*Requirement*
Reproduce the listing below word for word, beginning at the line containing "This screenshot has height=1133, width=954." and continuing through the line containing "author-display-name: No risk No magic is", both lines included.
BEGIN Input
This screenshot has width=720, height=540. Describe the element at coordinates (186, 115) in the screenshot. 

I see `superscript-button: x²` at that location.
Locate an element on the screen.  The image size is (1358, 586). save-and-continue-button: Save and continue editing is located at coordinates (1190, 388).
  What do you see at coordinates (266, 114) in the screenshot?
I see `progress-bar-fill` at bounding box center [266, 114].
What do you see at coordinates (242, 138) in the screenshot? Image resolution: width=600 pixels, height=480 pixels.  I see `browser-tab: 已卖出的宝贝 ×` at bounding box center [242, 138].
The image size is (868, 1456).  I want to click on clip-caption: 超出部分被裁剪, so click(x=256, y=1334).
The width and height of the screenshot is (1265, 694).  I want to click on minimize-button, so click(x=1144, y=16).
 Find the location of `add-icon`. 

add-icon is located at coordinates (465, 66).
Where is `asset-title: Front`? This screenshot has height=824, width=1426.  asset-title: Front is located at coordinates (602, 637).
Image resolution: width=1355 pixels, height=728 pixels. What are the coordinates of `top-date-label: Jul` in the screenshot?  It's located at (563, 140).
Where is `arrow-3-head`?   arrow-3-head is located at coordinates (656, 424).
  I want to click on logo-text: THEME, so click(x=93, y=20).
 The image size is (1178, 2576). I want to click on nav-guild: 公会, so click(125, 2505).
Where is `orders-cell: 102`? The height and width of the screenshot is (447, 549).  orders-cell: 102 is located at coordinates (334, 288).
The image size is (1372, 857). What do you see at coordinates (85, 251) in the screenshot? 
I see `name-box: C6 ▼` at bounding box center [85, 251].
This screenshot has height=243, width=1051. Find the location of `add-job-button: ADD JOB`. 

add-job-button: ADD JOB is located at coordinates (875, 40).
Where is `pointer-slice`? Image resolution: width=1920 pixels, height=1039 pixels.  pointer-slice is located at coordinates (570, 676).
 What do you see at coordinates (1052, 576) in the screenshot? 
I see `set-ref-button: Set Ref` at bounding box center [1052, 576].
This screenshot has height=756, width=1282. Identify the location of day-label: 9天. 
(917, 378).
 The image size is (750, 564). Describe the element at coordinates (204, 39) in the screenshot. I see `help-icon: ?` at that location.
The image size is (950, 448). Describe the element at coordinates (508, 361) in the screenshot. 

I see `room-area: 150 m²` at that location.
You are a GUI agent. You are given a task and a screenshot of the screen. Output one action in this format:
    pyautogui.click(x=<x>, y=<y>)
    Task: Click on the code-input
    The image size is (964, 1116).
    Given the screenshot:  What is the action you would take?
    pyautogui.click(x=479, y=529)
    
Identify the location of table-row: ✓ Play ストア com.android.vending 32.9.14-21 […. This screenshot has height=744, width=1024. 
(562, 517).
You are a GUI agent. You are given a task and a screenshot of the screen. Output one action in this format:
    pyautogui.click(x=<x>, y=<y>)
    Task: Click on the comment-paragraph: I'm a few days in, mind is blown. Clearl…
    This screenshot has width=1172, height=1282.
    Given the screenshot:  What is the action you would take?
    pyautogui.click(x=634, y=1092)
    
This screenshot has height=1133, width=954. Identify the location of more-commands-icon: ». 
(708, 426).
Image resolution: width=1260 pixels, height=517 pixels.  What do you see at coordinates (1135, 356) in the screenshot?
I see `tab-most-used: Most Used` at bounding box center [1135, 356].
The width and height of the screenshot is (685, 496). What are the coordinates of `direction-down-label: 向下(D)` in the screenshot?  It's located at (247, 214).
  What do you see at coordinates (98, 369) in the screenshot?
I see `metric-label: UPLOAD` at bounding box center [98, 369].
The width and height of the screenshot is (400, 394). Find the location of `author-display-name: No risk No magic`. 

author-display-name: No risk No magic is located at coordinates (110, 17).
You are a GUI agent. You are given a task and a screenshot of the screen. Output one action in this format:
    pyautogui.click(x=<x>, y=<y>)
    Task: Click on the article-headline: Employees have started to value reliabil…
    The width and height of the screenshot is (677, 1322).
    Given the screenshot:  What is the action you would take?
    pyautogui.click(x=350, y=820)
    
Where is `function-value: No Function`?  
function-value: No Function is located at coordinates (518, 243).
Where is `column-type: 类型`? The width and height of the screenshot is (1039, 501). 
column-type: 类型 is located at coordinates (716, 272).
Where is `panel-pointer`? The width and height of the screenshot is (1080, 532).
END Input
*Response for this exercise*
This screenshot has height=1133, width=954. Identify the location of more-commands-icon: ». 
(708, 426).
Image resolution: width=1260 pixels, height=517 pixels.  What do you see at coordinates (1135, 356) in the screenshot?
I see `tab-most-used: Most Used` at bounding box center [1135, 356].
The width and height of the screenshot is (685, 496). What are the coordinates of `direction-down-label: 向下(D)` in the screenshot?  It's located at (247, 214).
  What do you see at coordinates (98, 369) in the screenshot?
I see `metric-label: UPLOAD` at bounding box center [98, 369].
The width and height of the screenshot is (400, 394). Find the location of `author-display-name: No risk No magic`. 

author-display-name: No risk No magic is located at coordinates (110, 17).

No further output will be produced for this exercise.